▶ [To-do list]:
**1)** Print the part of the cassette blog post starting with "Most of what" and going on through "in this book.", with no changes.
**2)** Continue the blog post about the 1982 cassette compilation from the point where it stops.

▶ [Text provided]:
* START *

Showing posts with label Cult of the Supreme Being. Show all posts
Showing posts with label Cult of the Supreme Being. Show all posts

Friday, 31 August 2018

Another Bouquet on the Grave of Free Enterprise (1982) C60


This is, I'm afraid, the last of my Dead Hedgehog tapes, and possibly my favourite by virtue of how many hits it yielded - To Hell with the Carnival, The New Breed, Celia's Crazy, and Architecture being way up in my personal list of favourite songs ever to come from a humble cassette, and of course the magnificent Flying Beechcraft who really should have been massive on the strength of their three songs that I've heard - Tez Mitchell and their contributions to the similarly excellent Thing from the Crypt, which you really need to buy, if you don't have it already.
 
Most of what you need to know is detailed on the cover, which I've scanned, and which is A4 because this was one of those wilfully annoying tapes with artwork folded to the size of a 7" single and inserted into a plastic cover of similar dimensions. You've probably heard of the Swell Maps and the Apostles. You will have heard of Mex if you've been following this blog. Magits was the guy or possibly guys who ended up forming Rudimentary Peni. Cult of the Supreme Being were Mex and the late, great Robert Dellar as memorialised in this book.

* END *

▶ [Given records]:
* START *

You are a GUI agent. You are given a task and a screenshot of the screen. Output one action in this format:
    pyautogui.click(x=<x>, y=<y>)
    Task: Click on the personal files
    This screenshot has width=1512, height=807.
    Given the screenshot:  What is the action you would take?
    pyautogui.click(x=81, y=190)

* END *

▶ [Responses by task]:
**1)**
Most of what you need to know is detailed on the cover, which I've scanned, and which is A4 because this was one of those wilfully annoying tapes with artwork folded to the size of a 7" single and inserted into a plastic cover of similar dimensions. You've probably heard of the Swell Maps and the Apostles. You will have heard of Mex if you've been following this blog. Magits was the guy or possibly guys who ended up forming Rudimentary Peni. Cult of the Supreme Being were Mex and the late, great Robert Dellar as memorialised in this book.

**2)**
 
Anyway, I asked Mex if he had anything he felt like saying for this blog post, and thusly didst he speak:
 
Twenty-first century reflections on
Another Bouquet on the Grave of Free Enterprise, 1982

It's funny how something from your past is almost erased from memory until it's brought up again, then it suddenly feels like it occurred only yesterday with every detail falling back into place. Well that's the scenario for me with these tapes the late Robert Dellar and I used to compile and distribute back at the beginning of the '80s, when DIY indie music culture hit its pinnacle.

Our main motive for doing it was because much of the material was never going to have any other outlet if we didn't do something about it, but primarily because it was just fun to do and it kept us off the streets!

Ultimately the scene was small and it was primarily friends and friends of friends who ended up getting these tapes in their possession. Probably at most only around a hundred and fifty people got to hear each cassette, although that's a damn sight more than would have heard the music outside of the gigs, had we not issued them in the first place.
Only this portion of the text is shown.